Because of increased costs, non-union employers started cutting benefits. Many stopped covering their workers altogether. This only exacerbated the problem for everyone else. Those who had insurance subsidized the treatment of those who didn’t. Unionized employers weren’t able to unilaterally make the same cuts. Nevertheless, pressure increased at the bargaining table to take cost saving measures and to not fund benefit improvements.

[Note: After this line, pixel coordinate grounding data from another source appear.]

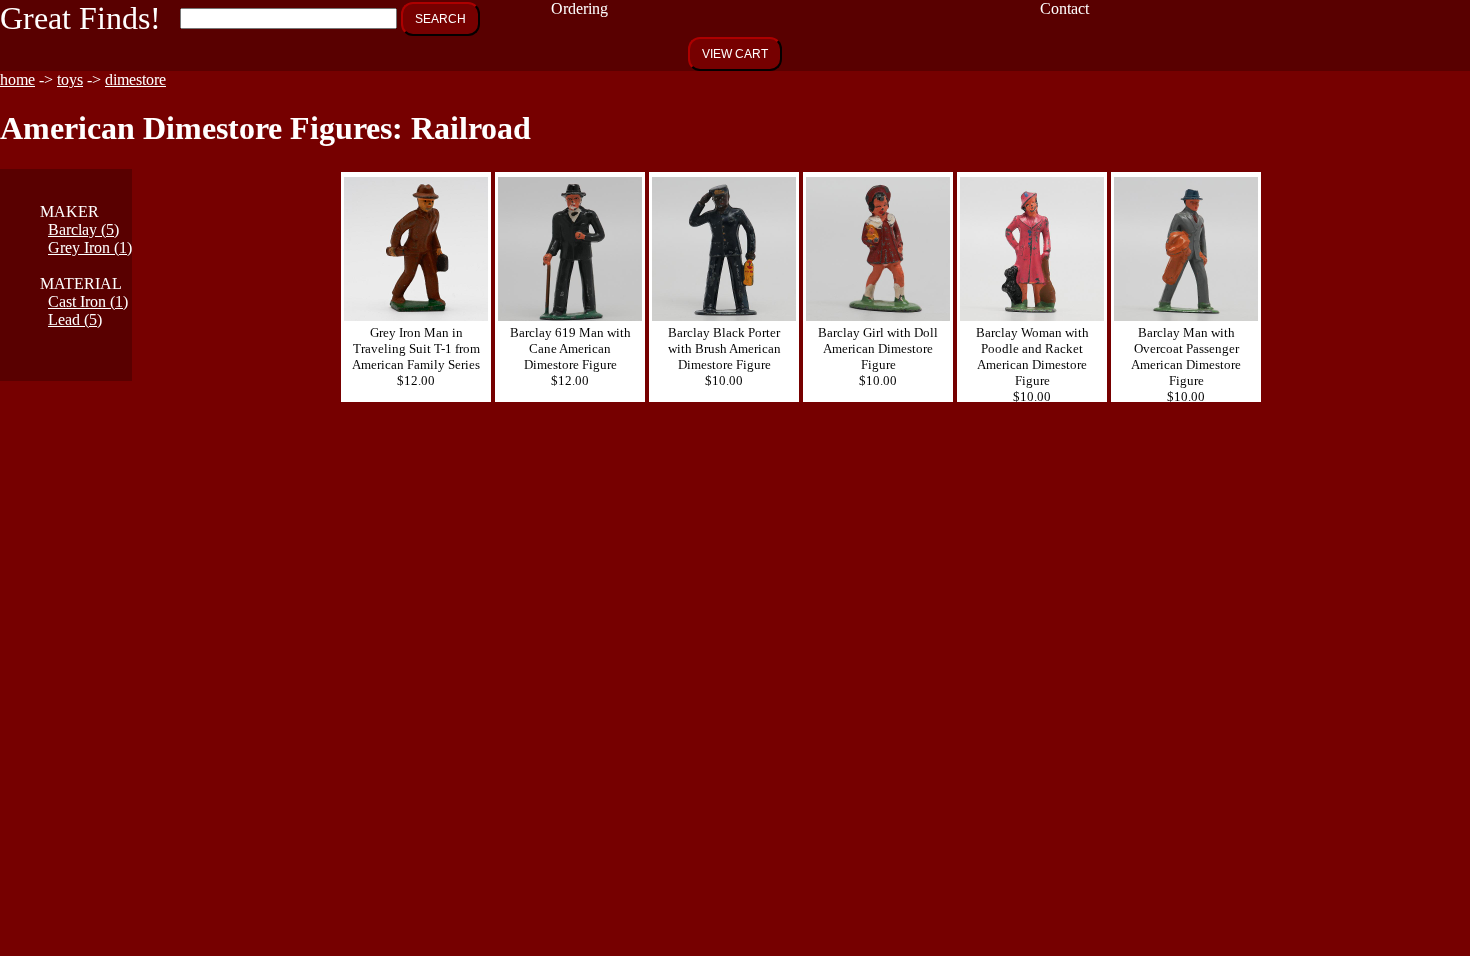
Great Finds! (80, 18)
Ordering (579, 8)
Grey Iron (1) (90, 247)
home (17, 79)
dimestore (135, 79)
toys (70, 79)
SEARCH (440, 19)
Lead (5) (75, 319)
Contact (1064, 8)
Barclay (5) (83, 229)
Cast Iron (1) (88, 301)
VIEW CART (735, 54)
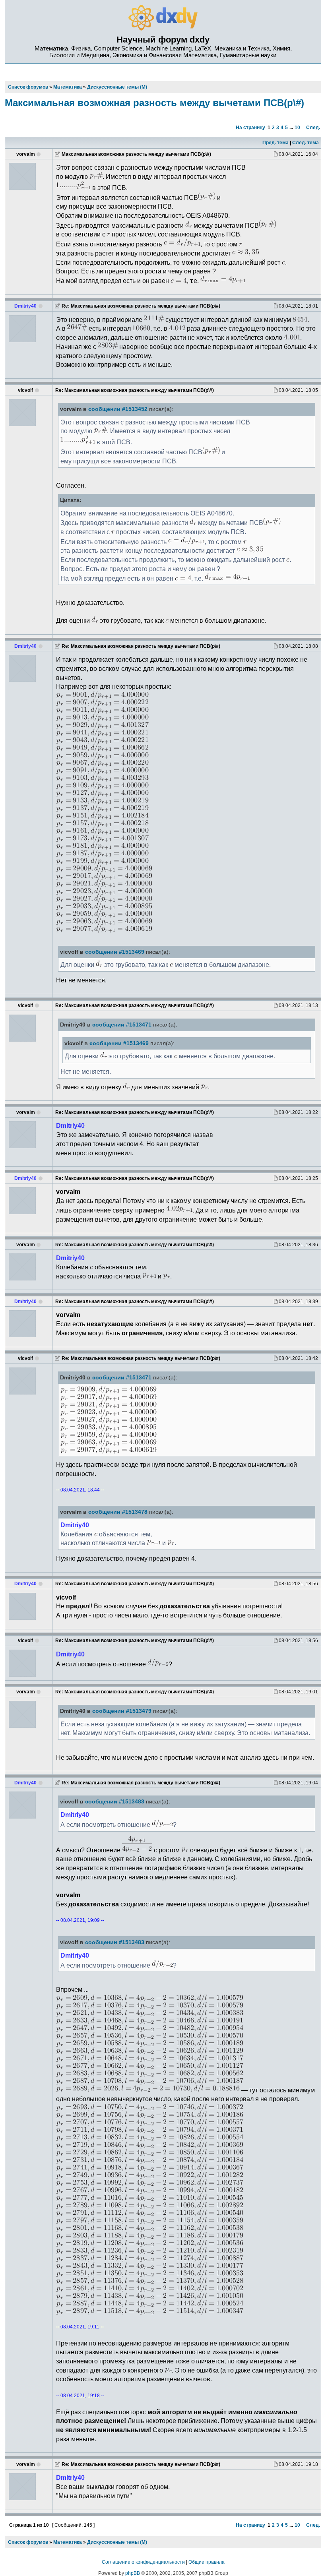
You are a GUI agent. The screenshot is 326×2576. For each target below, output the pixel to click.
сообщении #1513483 (114, 1802)
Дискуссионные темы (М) (117, 2542)
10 (297, 127)
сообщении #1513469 (114, 952)
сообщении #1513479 (121, 1711)
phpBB (132, 2573)
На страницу (250, 127)
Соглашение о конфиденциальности (143, 2562)
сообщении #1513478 (117, 1512)
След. (313, 127)
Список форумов (28, 2542)
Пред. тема (275, 142)
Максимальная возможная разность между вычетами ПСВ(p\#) (154, 102)
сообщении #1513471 (121, 1025)
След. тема (305, 142)
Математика (67, 2542)
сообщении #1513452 (117, 409)
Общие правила (206, 2562)
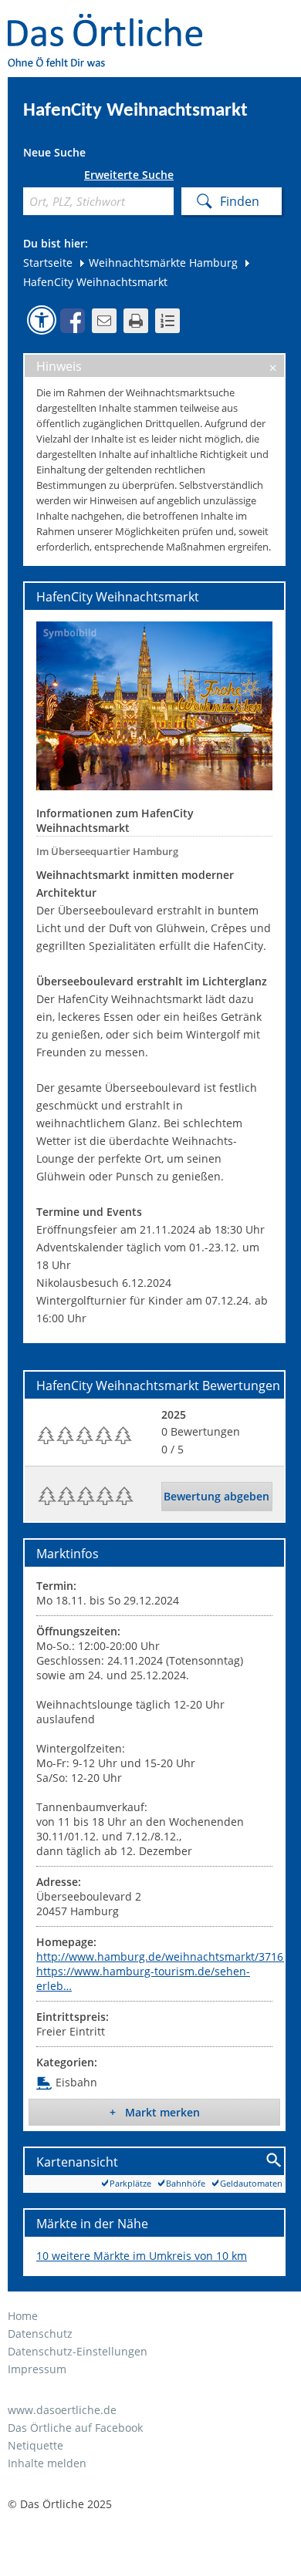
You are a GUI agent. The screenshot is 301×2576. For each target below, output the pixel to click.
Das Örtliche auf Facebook (75, 2427)
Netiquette (35, 2445)
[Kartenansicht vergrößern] (274, 2161)
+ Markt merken (155, 2112)
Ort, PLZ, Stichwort (29, 177)
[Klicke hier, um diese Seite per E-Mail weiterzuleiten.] (104, 320)
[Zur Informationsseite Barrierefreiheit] (41, 320)
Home (23, 2315)
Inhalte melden (47, 2463)
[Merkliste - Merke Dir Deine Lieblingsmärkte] (167, 320)
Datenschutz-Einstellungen (77, 2351)
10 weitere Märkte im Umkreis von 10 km (141, 2255)
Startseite (48, 262)
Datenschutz (40, 2333)
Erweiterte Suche (129, 175)
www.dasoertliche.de (62, 2410)
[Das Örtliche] (112, 23)
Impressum (37, 2369)
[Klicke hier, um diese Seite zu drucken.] (135, 320)
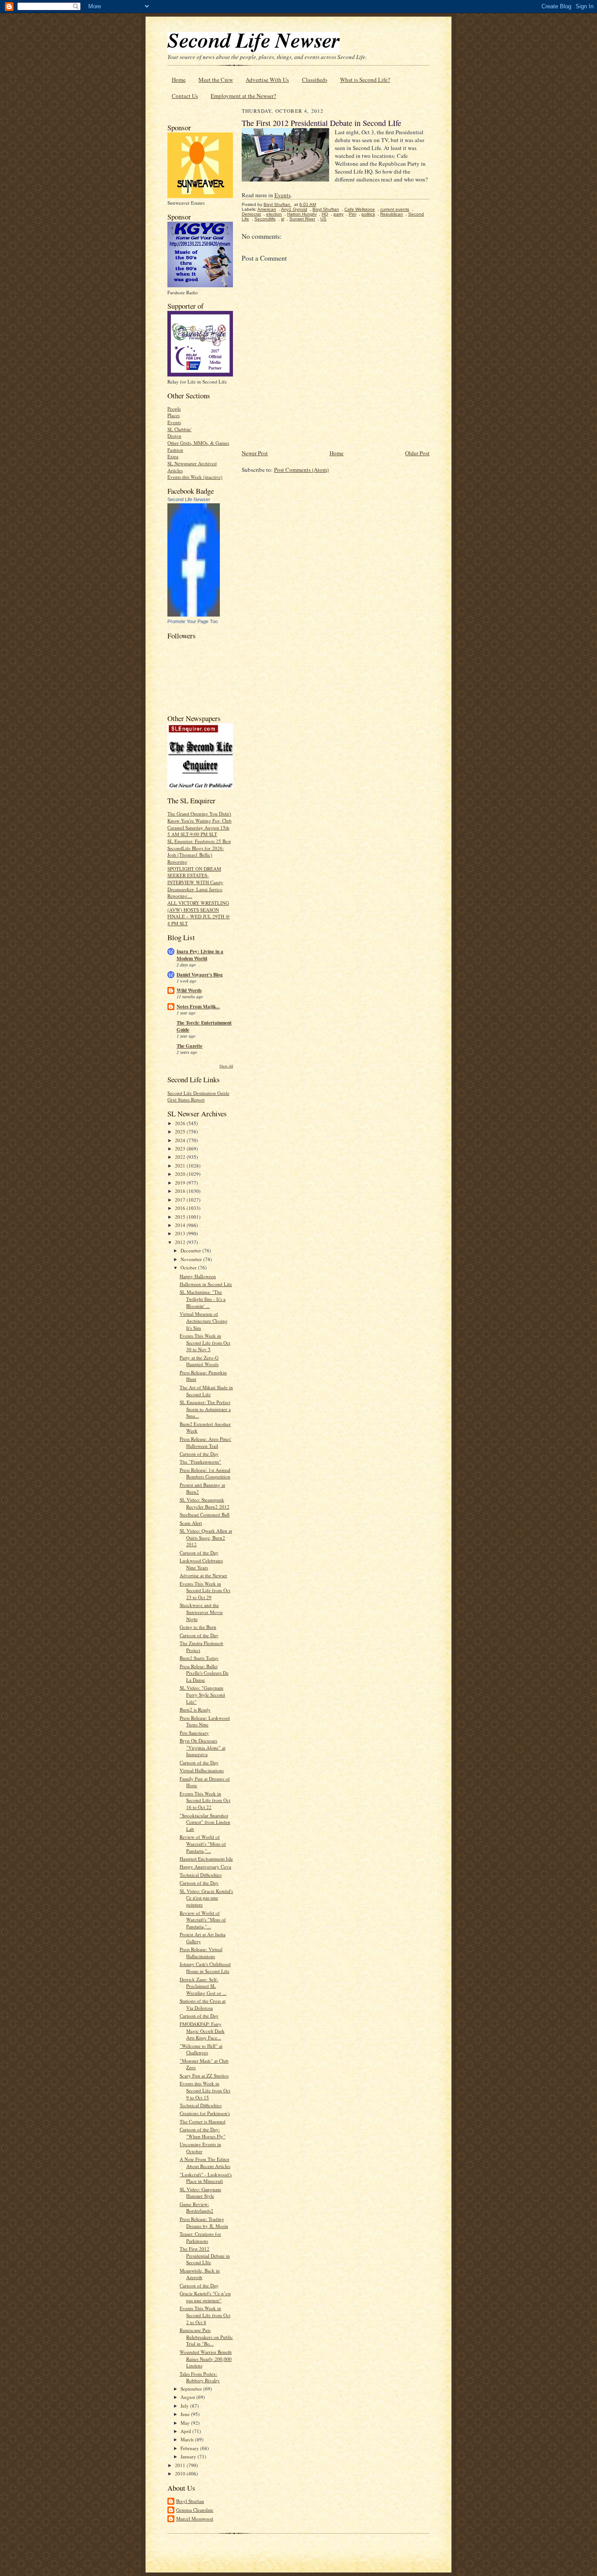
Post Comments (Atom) (301, 470)
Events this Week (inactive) (194, 477)
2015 (181, 1216)
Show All (226, 1065)
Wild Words (189, 990)
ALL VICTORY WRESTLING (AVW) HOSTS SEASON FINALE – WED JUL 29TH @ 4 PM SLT (198, 913)
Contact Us (185, 96)
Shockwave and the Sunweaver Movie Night (201, 1612)
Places (173, 415)
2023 (181, 1148)
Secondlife (265, 218)
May (185, 2422)
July (185, 2405)
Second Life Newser (188, 499)
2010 (181, 2473)
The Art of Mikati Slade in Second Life (206, 1391)
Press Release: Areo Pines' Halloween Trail (205, 1442)
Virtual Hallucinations (202, 1770)
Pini (352, 214)
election (274, 214)
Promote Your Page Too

Employers are demanding their workers share an ever-increasing portion of the cost. Our members at Carhartt were the first in our Local to feel the sticker shock. The non-union garment companies don’t worry about health insurance since most have moved off shore where even wages are only a few dollars a day. Still Carhartt has to remain competitive or go out of business. Today health care costs are the number one issue at the bargaining table. In the current contract dispute in Southern California, resulting in 70,000 grocery workers on strike and locked-out, three of the most profitable companies in the industry are hiding behind Wal-Mart while effectively eliminating health care for their employees. Safeway, Kroger, and Albertsons’ combined profit rose 91 percent over the last five years and they control 61 percent of the grocery market in Southern California; yet, they are asking their workers to sacrifice their health to increase those profits even more.
At the heart of this fight is a question of values -- the values of the hard-working, middle class American worker or the underlying greed of the largest company in the world. Every person working hard for a living earns the right to a decent wage, affordable health-care, and a voice on the job. On the other hand, Wal-Mart’s greed provides other companies a license to chip away at the rights of working America, influencing everything from wages to working conditions. Wal-Mart is transforming America from a secure middle class country to one of extremes: making affordable health insurance a privilege for the rich instead of a right for all.